El wakes back up and reenters the portal to inform Captain Paranoia about his experience. Paranoia disbelieves El and kicks him out of his office and into some live wires. Pee, however, is intrigued by El's story and asks him to take him to the portal. El guides him there, but finds the portal is gone. The ship's alarm goes off, waking up Paranoia from his nap and getting him to open his office door and find the red creatures El encountered earlier, phasing through the ship's walls. Paranoia collects his blaster before searching for the creatures, but instead finds the portal right behind him. He enters and is transported to a blank location.

As Paranoia looks around, a plasticine shark fin follows him around, bringing him to shoot at it, causing it to fall on its side. The Plasticine turns into various things, such as a wall, a cannon, and a toilet tank, to playfully toy with Paranoia. As Paranoia is flushed through the floor by the Plasticine, it skates through the portal to board the ship. Paranoia finds the floor was just a sheet of paper, and looks for El and Pee, who are sitting in the ship, again presenting itself as an animation set.

Paranoia, who now believes El, finds his ship in ruins, but regroups with El and Pee and take them to the portal, with the Plasticine following them, where they are all transported to a desktop. There, L and P befriend the Plasticine, which Paranoia tries to shoot at again, but this time, El and Pee defend it, believing it is harmless. However, Paranoia finds they are being spied on by robots made of screws and bottles of correction fluid. Paranoia leads El, Pee, and the Plasticine across the desktop to get them to safety, but the robots ambush them. Paranoia sends the three off before firing his blaster at the robots, but the robots shoot back at him, and the Plasticine rescues Paranoia before he is shot.
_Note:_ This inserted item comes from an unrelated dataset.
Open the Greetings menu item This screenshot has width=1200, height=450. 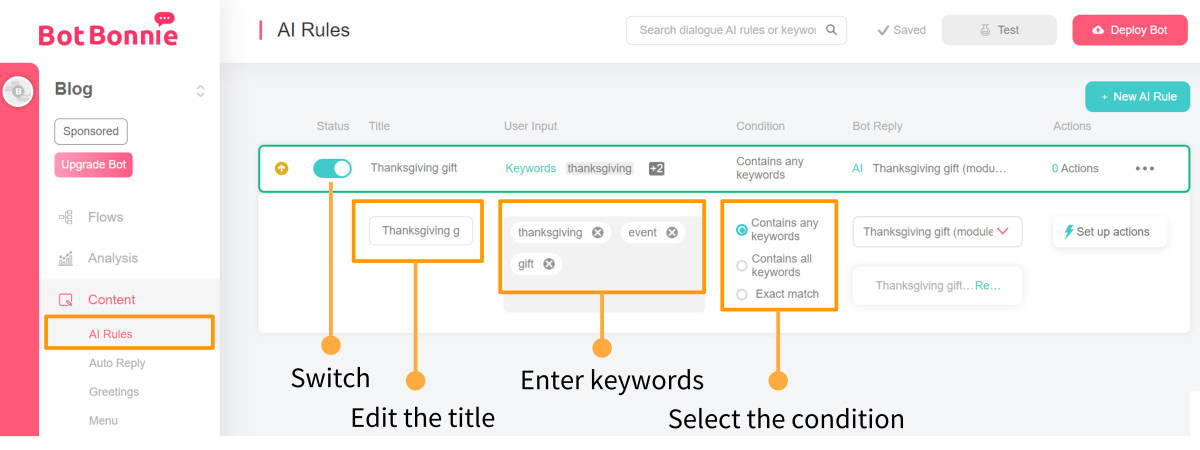coord(114,392)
Now being pursued by both the robots and much larger items now depicted as other robots, they find an emergency exit that leads them to the bottom of the desk, where they find a shoe, which they use as a car to escape the robots.
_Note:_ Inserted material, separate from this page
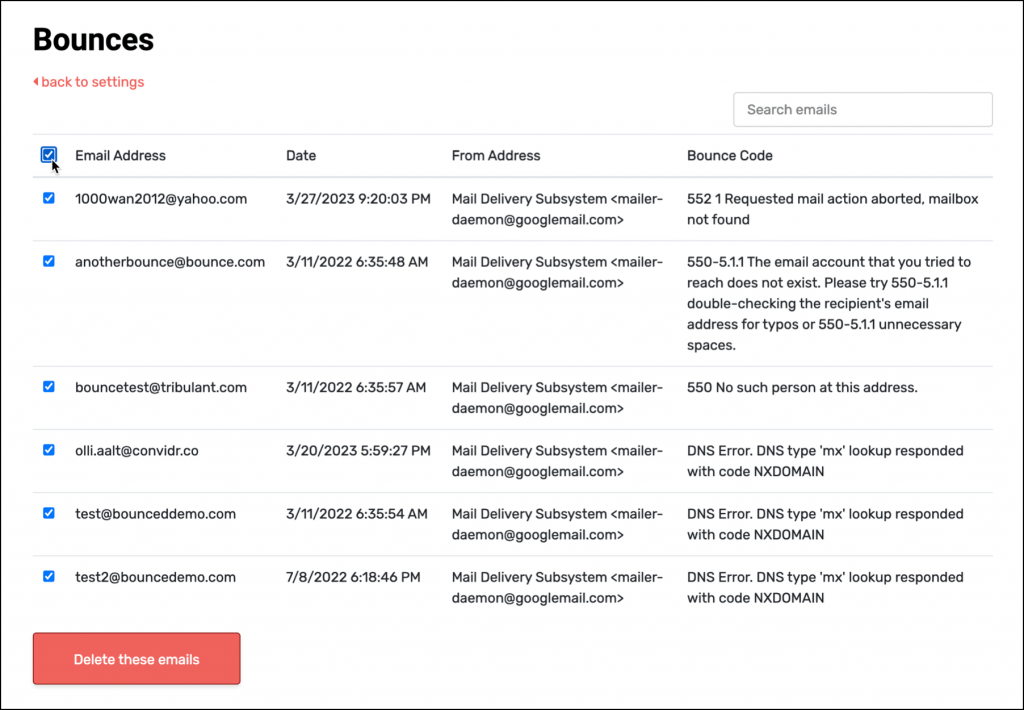Viewport: 1024px width, 710px height.
Task: Toggle the select-all checkbox in table header
Action: [x=49, y=154]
As they flee, the two-headed beast that El escaped earlier scares off the robots, but resumes its chase with El. Outside of the house, El, Pee, Paranoia, and the Plasticine hide from the beast and continue driving outside and into a shack, which the Animator is using as an animation space. They drive up a ramp to get back up onto the table, but they end up ruining the Animator's hard work (their ship). The beast, who tracked down the group by their scent, follows them inside and further tears down the animation set, while destroying itself in the process. The Animator, upset, takes El, Pee, and Captain Paranoia out of his shoe and return them to their positions, while the Plasticine's fate is left undetermined. In a time-lapse where the Animator fixes the ship, El continues doing his job. For a brief moment, the red creatures reveal themselves to still be on board the ship, and the camera zooms into the portal, turning to darkness.

==Cast==
- Ingle Knight as El, the protagonist of the film, and the yellow astronaut with a black “L” emblem on his torso.
- Bernie Davis as Pee, El's crew mate and friend, and the white astronaut with a red “P” emblem on his torso.
- Ross Bryant as Captain Paranoia, the hard-nosed captain of the ship.
- Tina Williamson as the Plasticine, a sentient clay organism with the ability to change her shape into various objects, who would eventually befriend the three heroes.
- Lindsay Fleay as the stop-motion animator (himself).

==History==
The film was produced in Perth, Australia from 1985 to 1989. The film was shot on a Bolex 16mm camera. Fleay, who wrote, directed, produced and narrated the film, was able to secure partial financing from the Australian Film Commission, allowing for higher production values than typically seen in brickfilms. He made his own Lego faces with ink, and used several fans to prevent the plastic from overheating under the photographic lights.

Fleay sent the film to Lego, who initially responded positively, but then sent him a cease and desist letter, threatening legal action. Over time, Lego softened its stance to the film and fan films in general; in 2014 the company included a handmade representation of a "magic portal" in its film The Lego Movie.